I don't think we need this. It's probably better to return a pointer
to a small struct representing "item" returned from this iterator.
Something like

struct bpf_iter_task_file_item {
     struct task_struct *task;
     struct file *file;
     int fd;
};

You can then embed this struct into struct bpf_iter_task_file and
return a pointer to it on each next() call (avoiding memory
allocation)


(naming just for illustrative purposes, I spent 0 seconds thinking about it)


Yes, I agree that it is feasible.

But there is a question here, should we expose the internal state
structure of the iterator (If we want to embed) ?

I guess that we need two versions of data structures struct bpf_iter_xxx
and struct bpf_iter_xxx_kern is for the purpose of encapsulation?

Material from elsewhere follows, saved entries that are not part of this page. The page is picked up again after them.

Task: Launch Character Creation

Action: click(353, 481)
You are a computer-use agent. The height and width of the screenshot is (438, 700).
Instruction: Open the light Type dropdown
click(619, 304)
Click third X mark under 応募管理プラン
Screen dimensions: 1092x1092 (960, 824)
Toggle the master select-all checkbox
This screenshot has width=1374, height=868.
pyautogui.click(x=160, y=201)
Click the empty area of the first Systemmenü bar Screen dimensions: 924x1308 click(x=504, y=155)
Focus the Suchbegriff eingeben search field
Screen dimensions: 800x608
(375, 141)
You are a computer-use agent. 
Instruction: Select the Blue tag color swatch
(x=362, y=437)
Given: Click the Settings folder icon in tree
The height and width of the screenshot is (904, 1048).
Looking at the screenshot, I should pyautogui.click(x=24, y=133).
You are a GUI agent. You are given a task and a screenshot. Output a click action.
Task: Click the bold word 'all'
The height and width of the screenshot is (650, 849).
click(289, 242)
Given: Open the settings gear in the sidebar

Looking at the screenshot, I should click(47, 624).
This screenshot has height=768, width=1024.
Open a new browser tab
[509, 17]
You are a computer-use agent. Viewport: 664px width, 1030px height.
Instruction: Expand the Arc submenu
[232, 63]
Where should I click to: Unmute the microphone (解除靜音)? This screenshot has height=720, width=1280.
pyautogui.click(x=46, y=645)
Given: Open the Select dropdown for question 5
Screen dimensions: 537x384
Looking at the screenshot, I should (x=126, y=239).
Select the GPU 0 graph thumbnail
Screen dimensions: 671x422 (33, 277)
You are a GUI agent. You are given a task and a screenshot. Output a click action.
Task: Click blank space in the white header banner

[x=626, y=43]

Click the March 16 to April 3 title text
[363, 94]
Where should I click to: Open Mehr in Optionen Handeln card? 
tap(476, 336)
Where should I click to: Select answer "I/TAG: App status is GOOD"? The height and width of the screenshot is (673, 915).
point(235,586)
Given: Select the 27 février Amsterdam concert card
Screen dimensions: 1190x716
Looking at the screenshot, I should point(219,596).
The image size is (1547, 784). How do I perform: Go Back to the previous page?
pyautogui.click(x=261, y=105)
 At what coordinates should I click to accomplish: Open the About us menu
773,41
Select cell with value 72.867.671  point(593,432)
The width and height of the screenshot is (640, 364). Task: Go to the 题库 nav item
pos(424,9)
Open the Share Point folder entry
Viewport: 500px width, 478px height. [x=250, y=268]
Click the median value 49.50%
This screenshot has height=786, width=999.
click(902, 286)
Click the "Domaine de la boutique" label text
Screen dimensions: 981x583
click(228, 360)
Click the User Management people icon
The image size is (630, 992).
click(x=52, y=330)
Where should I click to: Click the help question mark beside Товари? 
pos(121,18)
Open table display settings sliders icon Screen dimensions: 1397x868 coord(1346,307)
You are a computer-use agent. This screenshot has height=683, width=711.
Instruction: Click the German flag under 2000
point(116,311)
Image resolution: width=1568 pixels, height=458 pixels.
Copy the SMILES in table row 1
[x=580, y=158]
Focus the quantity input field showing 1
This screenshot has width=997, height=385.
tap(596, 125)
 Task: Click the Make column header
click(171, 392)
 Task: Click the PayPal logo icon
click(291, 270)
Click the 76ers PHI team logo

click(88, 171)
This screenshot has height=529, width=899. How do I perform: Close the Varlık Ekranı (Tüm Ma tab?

With two versions of the data structure, users can only manipulate
the iterator using the iterator kfuncs, avoiding users from directly
accessing the internal state.

After we decide to return struct bpf_iter_task_file_item, these members
will not be able to change and users can directly access/change the
internal state of the iterator.

+/**
+ * bpf_iter_task_file_destroy() - Destroy a bpf_iter_task_file
+ *
+ * If the iterator does not iterate to the end, then the last
+ * struct file reference is released at this time.
+ *
+ * @it: the bpf_iter_task_file to be destroyed
+ */
+__bpf_kfunc void bpf_iter_task_file_destroy(struct bpf_iter_task_file *it)
+{
+       struct bpf_iter_task_file_kern *kit = (void *)it;
+
+       if (kit->file)
+               fput(kit->file);
+}
+
+__bpf_kfunc_end_defs();
--
2.39.5